**THE EXERCISE:** In the data below, swap "Instruction:" for "Command:" everywhere it occurs and leave the rest unchanged.
————————
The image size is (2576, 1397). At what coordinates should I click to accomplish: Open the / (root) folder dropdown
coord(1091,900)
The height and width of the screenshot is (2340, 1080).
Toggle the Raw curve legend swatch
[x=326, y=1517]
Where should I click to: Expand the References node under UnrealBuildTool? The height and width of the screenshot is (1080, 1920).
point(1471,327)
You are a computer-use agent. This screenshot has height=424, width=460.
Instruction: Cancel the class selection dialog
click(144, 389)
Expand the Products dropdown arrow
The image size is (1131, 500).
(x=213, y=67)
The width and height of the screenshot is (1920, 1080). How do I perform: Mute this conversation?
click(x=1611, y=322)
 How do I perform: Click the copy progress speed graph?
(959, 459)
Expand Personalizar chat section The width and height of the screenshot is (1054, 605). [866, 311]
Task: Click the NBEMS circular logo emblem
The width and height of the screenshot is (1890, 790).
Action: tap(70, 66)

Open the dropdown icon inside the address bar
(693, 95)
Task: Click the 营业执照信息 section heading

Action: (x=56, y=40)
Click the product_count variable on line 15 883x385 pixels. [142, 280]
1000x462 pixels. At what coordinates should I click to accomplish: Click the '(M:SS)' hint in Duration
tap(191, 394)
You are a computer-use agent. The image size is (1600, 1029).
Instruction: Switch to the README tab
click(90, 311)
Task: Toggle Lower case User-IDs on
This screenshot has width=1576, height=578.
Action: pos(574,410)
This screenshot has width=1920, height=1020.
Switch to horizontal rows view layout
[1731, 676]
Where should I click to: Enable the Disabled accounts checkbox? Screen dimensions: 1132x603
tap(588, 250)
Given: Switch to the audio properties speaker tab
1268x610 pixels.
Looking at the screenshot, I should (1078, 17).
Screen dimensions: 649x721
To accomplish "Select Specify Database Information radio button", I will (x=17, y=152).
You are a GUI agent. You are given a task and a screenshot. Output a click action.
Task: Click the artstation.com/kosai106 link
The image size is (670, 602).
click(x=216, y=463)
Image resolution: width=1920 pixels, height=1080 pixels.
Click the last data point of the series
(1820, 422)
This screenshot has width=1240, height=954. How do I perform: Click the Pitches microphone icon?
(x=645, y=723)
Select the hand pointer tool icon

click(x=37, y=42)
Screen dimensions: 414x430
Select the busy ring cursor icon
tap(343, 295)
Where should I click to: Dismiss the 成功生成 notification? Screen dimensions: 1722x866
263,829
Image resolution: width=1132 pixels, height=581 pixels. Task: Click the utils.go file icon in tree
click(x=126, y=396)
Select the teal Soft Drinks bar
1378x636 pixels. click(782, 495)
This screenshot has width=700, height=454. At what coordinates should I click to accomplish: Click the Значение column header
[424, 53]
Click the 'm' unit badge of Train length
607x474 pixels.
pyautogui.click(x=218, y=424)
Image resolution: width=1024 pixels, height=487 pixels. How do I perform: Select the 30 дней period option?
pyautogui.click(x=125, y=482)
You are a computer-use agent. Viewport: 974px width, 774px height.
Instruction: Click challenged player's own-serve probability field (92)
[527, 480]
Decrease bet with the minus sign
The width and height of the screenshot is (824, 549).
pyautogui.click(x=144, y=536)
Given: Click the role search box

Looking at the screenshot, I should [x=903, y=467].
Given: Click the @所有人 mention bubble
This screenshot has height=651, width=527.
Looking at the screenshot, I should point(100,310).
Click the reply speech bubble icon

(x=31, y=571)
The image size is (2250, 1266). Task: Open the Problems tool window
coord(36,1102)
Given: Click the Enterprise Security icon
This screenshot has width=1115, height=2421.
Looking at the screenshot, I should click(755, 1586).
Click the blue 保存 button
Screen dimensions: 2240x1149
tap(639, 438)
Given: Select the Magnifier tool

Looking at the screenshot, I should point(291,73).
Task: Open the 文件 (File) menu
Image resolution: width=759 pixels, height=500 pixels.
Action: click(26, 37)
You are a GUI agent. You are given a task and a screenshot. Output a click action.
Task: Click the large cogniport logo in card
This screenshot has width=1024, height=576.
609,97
————————
**TASK SOLUTION:**
The image size is (2576, 1397). At what coordinates should I click to accomplish: Open the / (root) folder dropdown
coord(1091,900)
The height and width of the screenshot is (2340, 1080).
Toggle the Raw curve legend swatch
[x=326, y=1517]
Where should I click to: Expand the References node under UnrealBuildTool? The height and width of the screenshot is (1080, 1920).
point(1471,327)
You are a computer-use agent. This screenshot has height=424, width=460.
Command: Cancel the class selection dialog
click(144, 389)
Expand the Products dropdown arrow
The image size is (1131, 500).
(x=213, y=67)
The width and height of the screenshot is (1920, 1080). How do I perform: Mute this conversation?
click(x=1611, y=322)
 How do I perform: Click the copy progress speed graph?
(959, 459)
Expand Personalizar chat section The width and height of the screenshot is (1054, 605). [866, 311]
Task: Click the NBEMS circular logo emblem
The width and height of the screenshot is (1890, 790).
Action: tap(70, 66)

Open the dropdown icon inside the address bar
(693, 95)
Task: Click the 营业执照信息 section heading

Action: (x=56, y=40)
Click the product_count variable on line 15 883x385 pixels. [142, 280]
1000x462 pixels. At what coordinates should I click to accomplish: Click the '(M:SS)' hint in Duration
tap(191, 394)
You are a computer-use agent. The image size is (1600, 1029).
Command: Switch to the README tab
click(90, 311)
Task: Toggle Lower case User-IDs on
This screenshot has width=1576, height=578.
Action: pos(574,410)
This screenshot has width=1920, height=1020.
Switch to horizontal rows view layout
[1731, 676]
Where should I click to: Enable the Disabled accounts checkbox? Screen dimensions: 1132x603
tap(588, 250)
Given: Switch to the audio properties speaker tab
1268x610 pixels.
Looking at the screenshot, I should (1078, 17).
Screen dimensions: 649x721
To accomplish "Select Specify Database Information radio button", I will (x=17, y=152).
You are a GUI agent. You are given a task and a screenshot. Output a click action.
Task: Click the artstation.com/kosai106 link
The image size is (670, 602).
click(x=216, y=463)
Image resolution: width=1920 pixels, height=1080 pixels.
Click the last data point of the series
(1820, 422)
This screenshot has width=1240, height=954. How do I perform: Click the Pitches microphone icon?
(x=645, y=723)
Select the hand pointer tool icon

click(x=37, y=42)
Screen dimensions: 414x430
Select the busy ring cursor icon
tap(343, 295)
Where should I click to: Dismiss the 成功生成 notification? Screen dimensions: 1722x866
263,829
Image resolution: width=1132 pixels, height=581 pixels. Task: Click the utils.go file icon in tree
click(x=126, y=396)
Select the teal Soft Drinks bar
1378x636 pixels. click(782, 495)
This screenshot has width=700, height=454. At what coordinates should I click to accomplish: Click the Значение column header
[424, 53]
Click the 'm' unit badge of Train length
607x474 pixels.
pyautogui.click(x=218, y=424)
Image resolution: width=1024 pixels, height=487 pixels. How do I perform: Select the 30 дней period option?
pyautogui.click(x=125, y=482)
You are a computer-use agent. Viewport: 974px width, 774px height.
Command: Click challenged player's own-serve probability field (92)
[527, 480]
Decrease bet with the minus sign
The width and height of the screenshot is (824, 549).
pyautogui.click(x=144, y=536)
Given: Click the role search box

Looking at the screenshot, I should [x=903, y=467].
Given: Click the @所有人 mention bubble
This screenshot has height=651, width=527.
Looking at the screenshot, I should point(100,310).
Click the reply speech bubble icon

(x=31, y=571)
The image size is (2250, 1266). Task: Open the Problems tool window
coord(36,1102)
Given: Click the Enterprise Security icon
This screenshot has width=1115, height=2421.
Looking at the screenshot, I should click(755, 1586).
Click the blue 保存 button
Screen dimensions: 2240x1149
tap(639, 438)
Given: Select the Magnifier tool

Looking at the screenshot, I should point(291,73).
Task: Open the 文件 (File) menu
Image resolution: width=759 pixels, height=500 pixels.
Action: click(26, 37)
You are a GUI agent. You are given a task and a screenshot. Output a click action.
Task: Click the large cogniport logo in card
This screenshot has width=1024, height=576.
609,97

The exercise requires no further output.